— START Selected excerpt —

The Christmas Movie: A Need/Hate Relationship
Here’s the thing no one wants to admit about televised Christmas movies: they’re all horrible. Don’t get me wrong, there are beautiful moments in every Christmas movie: when Kevin rigs the entire house to look like a party dancing to “Rocking Around the Christmas Tree,” for example, in Christmas classic Home Alone, or every time White Christmas gives up the facade of being an actual movie instead of a Bing Crosby showcase.
But Christmas, at least in its modern, capitalist, de-Jesusified form, is an ideological construct that’s supposed to connote “family” and “love” and “celebration.” Many times, those feelings do arise — for me, it happens in the moment when my brother and I decorate Christmas cookies precisely in the style of our five and eight year old selves, which is to say like an expressionist hyper-sugared art project — but they’re almost accidental, or incidental, to the larger, awkward, passive aggressive interactions that attend family Christmas. It’s not our fault so much as the realities of modern society: most of us don’t live near our families, so when we all get together once (or twice) a year, it’s obviously going to be replete with frisson, which generates both positive and negative heat. The static, bland, overly positive rhetoric of Christmas thus helps paper over the dynamic, piquant experience of it.

— END Selected excerpt —
— START Collected data —

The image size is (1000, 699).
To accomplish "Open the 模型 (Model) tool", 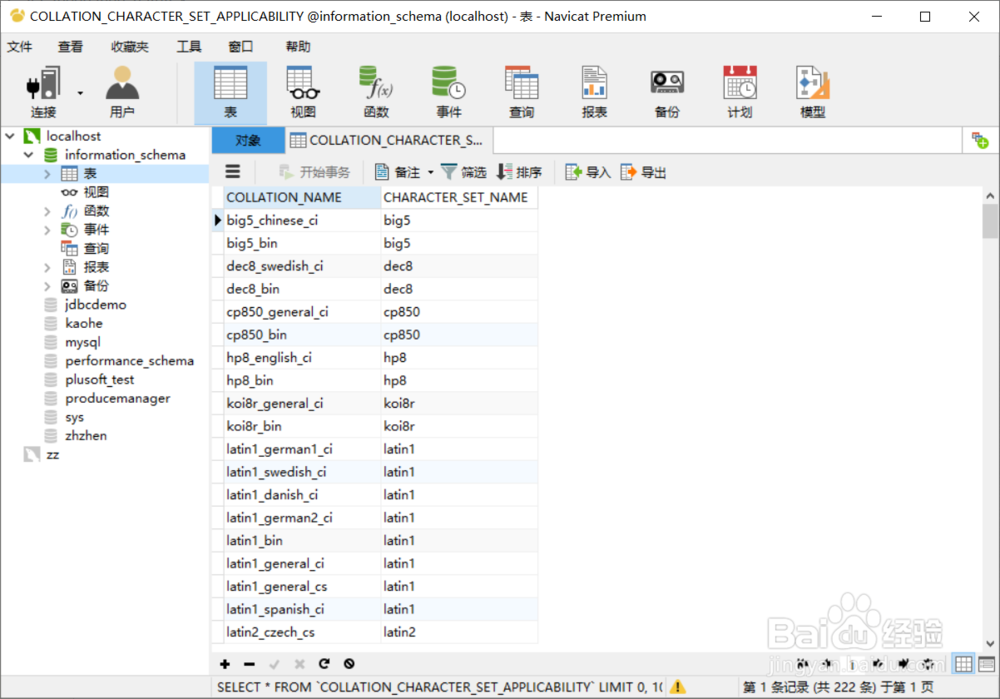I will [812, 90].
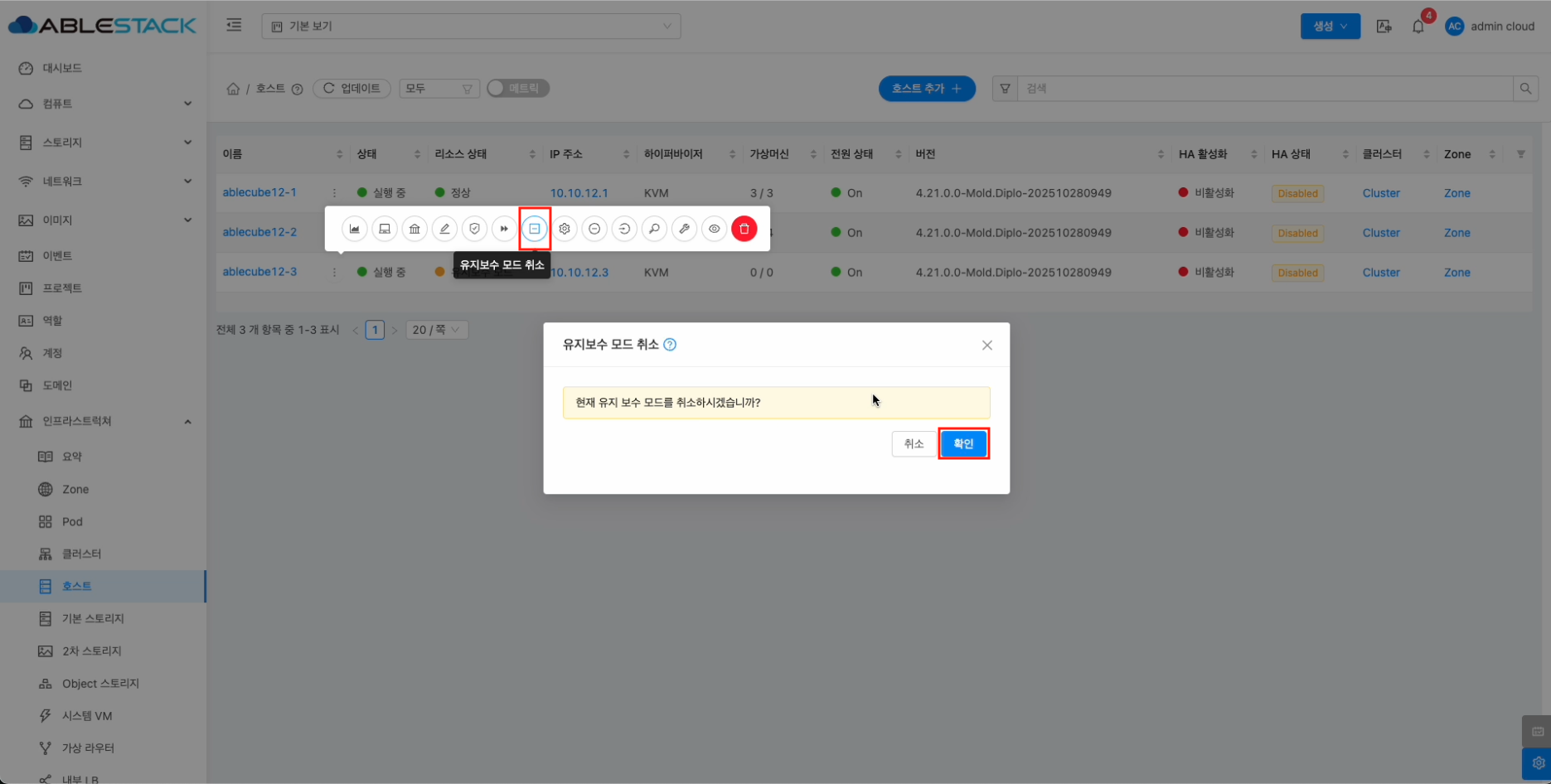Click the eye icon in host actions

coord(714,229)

— END Collected data —

* [Tasks to carry out]:
a: Answer these questions from the Christmas movie essay:
(i) In Home Alone, to what song does Kevin rig the house to look like a party dancing?
(ii) Whose showcase does the essay say White Christmas really is?
(iii) What do the writer and the writer's brother decorate together?
b: Please decide whether each statement agrees with the Christmas movie essay, and back each yes or no with a quotation from the essay.
(i) The essay says most people live near their families.
(ii) The essay calls televised Christmas movies all horrible.
(iii) The writer and the writer's brother decorate cookies in the style of their ten-year-old selves.
The data isn't needed for this work.

* [Answers per task]:
a:
(i) "Rocking Around the Christmas Tree"
(ii) Bing Crosby's
(iii) Christmas cookies

b:
(i) No: "most of us don’t live near our families"
(ii) Yes: "they’re all horrible"
(iii) No: "in the style of our five and eight year old selves"